> TEXT BLOCK
....

Hypothesis 1 stated that the total hours worked of planning and executing the analysis is lower for teams in the analysis-blinding condition than for teams in the preregistration condition. We collected strong evidence for the null hypothesis, that is, that both teams take the same amount of time: BF₀₋ = 13.19, δ = 0.29, 95% CI = [−0.05, 0.65]. Figure 2 illustrates the responses of the reported hours worked. On the basis of the descriptives, we found that the effect seems to go in the direction opposite to our predictions, that is, the total hours spent on executing the task was in fact lower for teams in the preregistration condition (M = 23.94, SD = 24.90; log-transformed M = 2.79, SD = 0.88) than for teams in the analysis-blinding condition (M = 33.12, SD = 35.34; log-transformed M = 3.08, SD = 0.89). The results are robust against different prior settings. An exploratory sequential analysis showed that as the data accumulate, the evidence in favor for the null hypothesis gradually increases.

Fig. 2.

Reported total hours worked of Stage 1 and Stage 2 for each analysis team. The upper panel shows (in orange) responses of teams in the preregistration condition. The lower panel shows (in green) responses of teams in the analysis-blinding condition. The data suggest strong evidence in favor of the null hypothesis that both teams take an equal amount of time planning and executing the analysis. Points are jittered to enhance visibility.

Perceived effort and frustration

Hypothesis 2 stated that the perceived effort of planning and executing the analysis is lower for teams in the analysis-blinding condition than for teams in the preregistration condition. The data were inconclusive. We found no evidence either in favor or against our hypothesis: BF₋₀ = 0.41, δ = −0.133, 95% CI = [−0.48, 0.21]. These results are not robust against different prior settings. Depending on the prior choices, the evidence in favor of the null hypothesis fluctuates between being completely uninformative (i.e., BF₀₋ = 0.92) to being moderately high (i.e., BF₀₋ = 4.52). As the data accumulate, the evidence in favor for H₀ fluctuates, suggesting that more data are needed to draw an informative conclusion. Figure 3 (left) illustrates the responses of teams concerning the perceived effort. Both groups reported perceived effort to be moderate to somewhat high, with an average of M = 8.78, SD = 2.17 for teams in the preregistration condition and M = 8.44, SD = 2.46 for teams in the analysis-blinding condition.

Fig. 3.

....

> DATA RECORDS
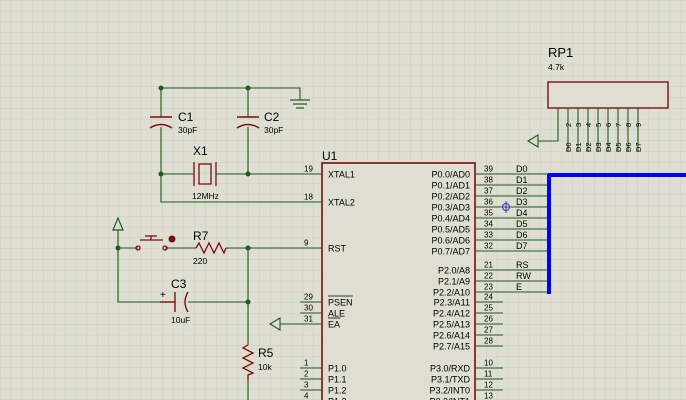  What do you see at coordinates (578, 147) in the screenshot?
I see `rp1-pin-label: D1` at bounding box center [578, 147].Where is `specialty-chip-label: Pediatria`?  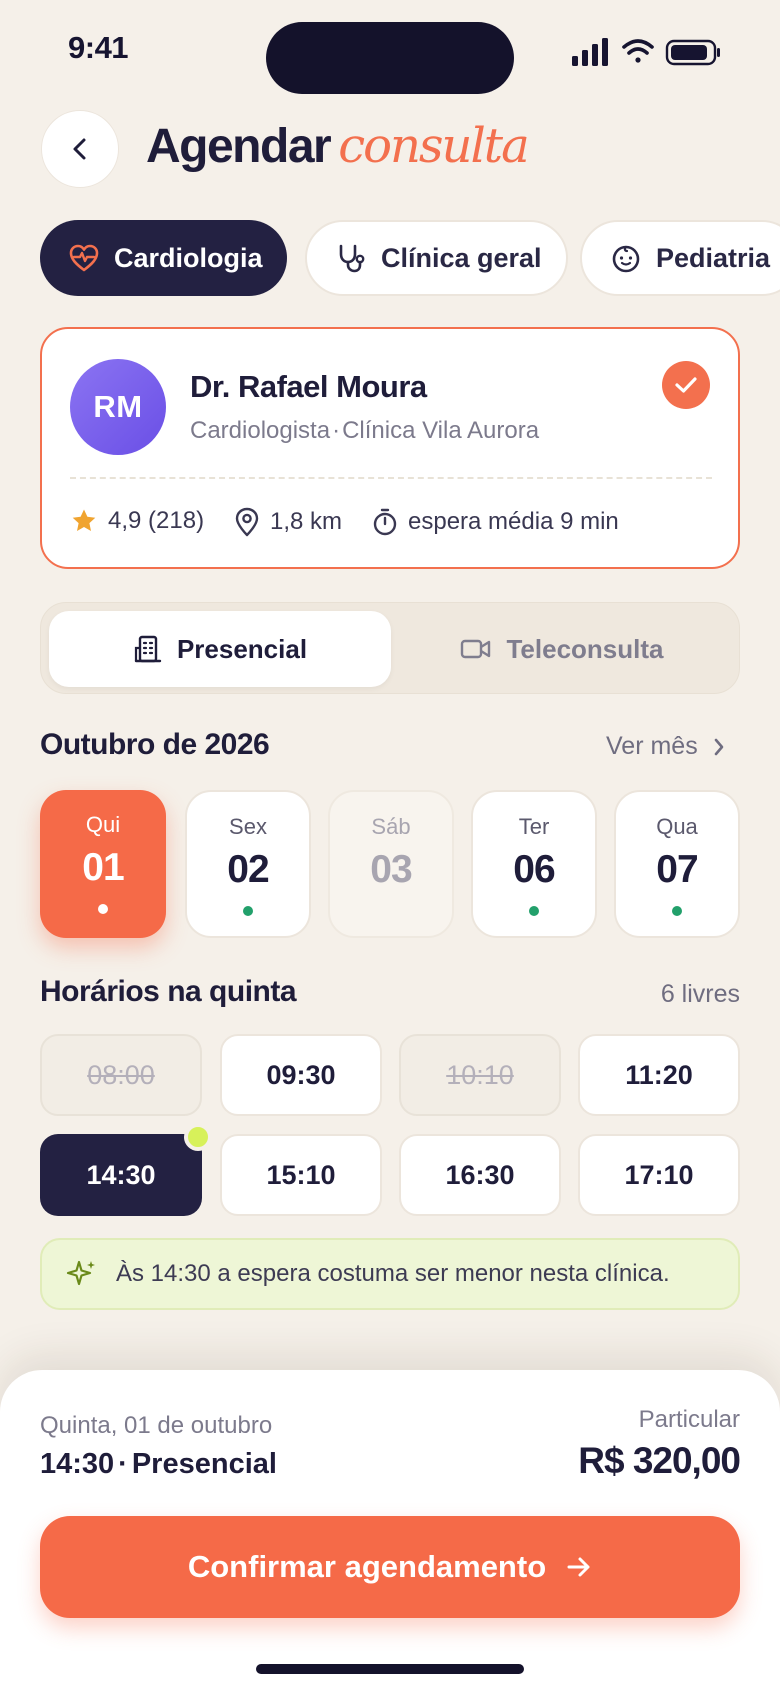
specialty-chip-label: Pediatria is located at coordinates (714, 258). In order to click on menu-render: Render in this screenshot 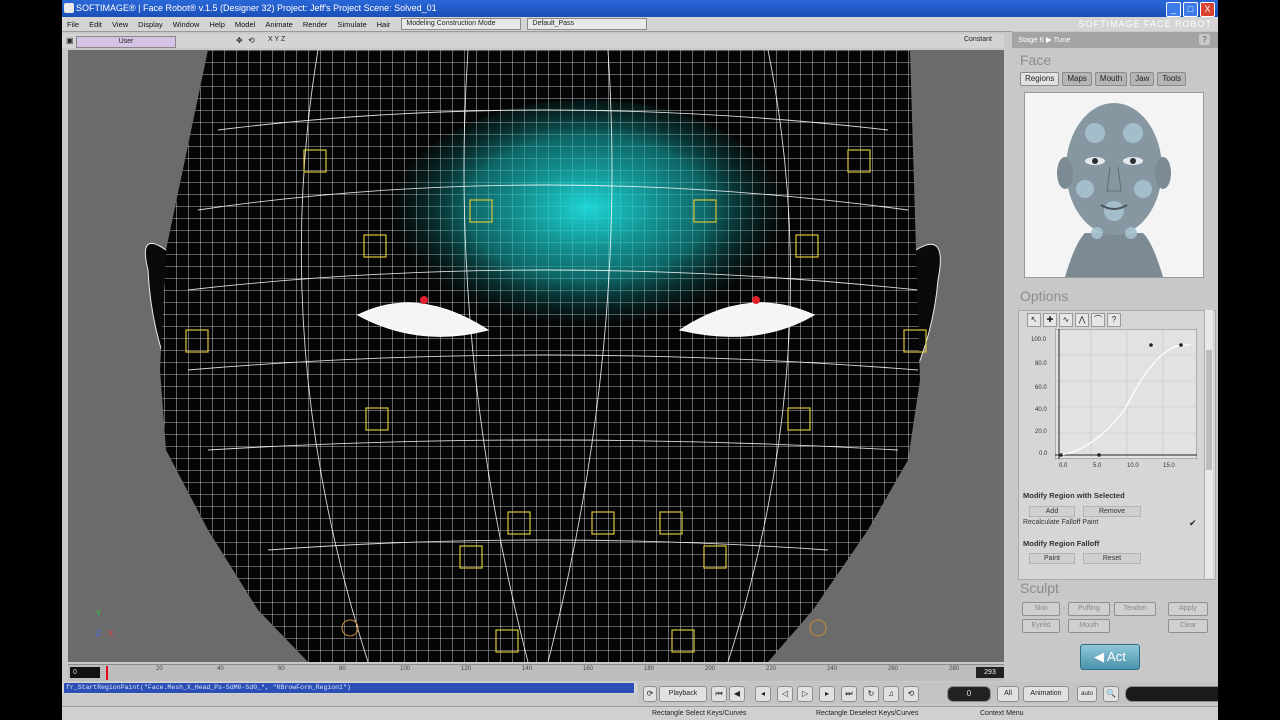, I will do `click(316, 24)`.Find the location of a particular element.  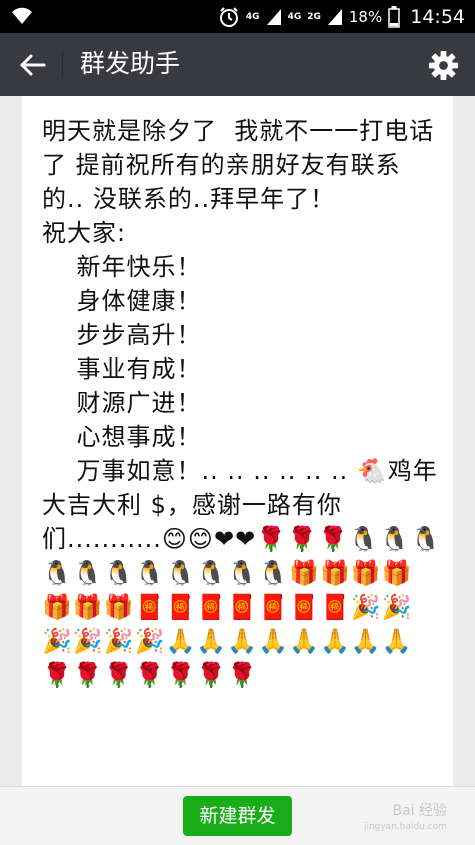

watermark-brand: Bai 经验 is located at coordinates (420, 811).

....

> PROBLEM A
Please retype the stretch from "Reported total hours" through "to enhance visibility." in the passage comparing analysis blinding with preregistration.
> PROBLEM B
Write what comes next in the passage comparing analysis blinding with preregistration, starting from where it stops.

> YOUR RESPONSE A
Reported total hours worked of Stage 1 and Stage 2 for each analysis team. The upper panel shows (in orange) responses of teams in the preregistration condition. The lower panel shows (in green) responses of teams in the analysis-blinding condition. The data suggest strong evidence in favor of the null hypothesis that both teams take an equal amount of time planning and executing the analysis. Points are jittered to enhance visibility.

> YOUR RESPONSE B
Responses to the survey questions about the perceived effort (left) and frustration (right) of planning and executing the analysis. The top panel shows responses of teams in the preregistration condition. The bottom panel shows responses of teams in the analysis-blinding condition. The data suggest no or moderate evidence on whether analysis blinding was perceived as less effortful and frustrating, respectively. Points are jittered to enhance visibility.

Hypothesis 3 stated that the perceived frustration when planning and executing the analysis is lower for teams in the analysis-blinding condition than for teams in the preregistration condition. We collected moderate evidence for the null hypothesis: BF₀₋ = 5.00, δ = −0.01, 95% CI = [−0.35, 0.34]. Figure 3 (right) illustrates the responses of teams concerning the perceived frustration. Both groups reported perceived frustration to be somewhat low, with an average of M = 5.97, SD = 2.22 for teams in the preregistration condition and M = 5.98, SD = 2.66 for teams in the analysis-blinding condition.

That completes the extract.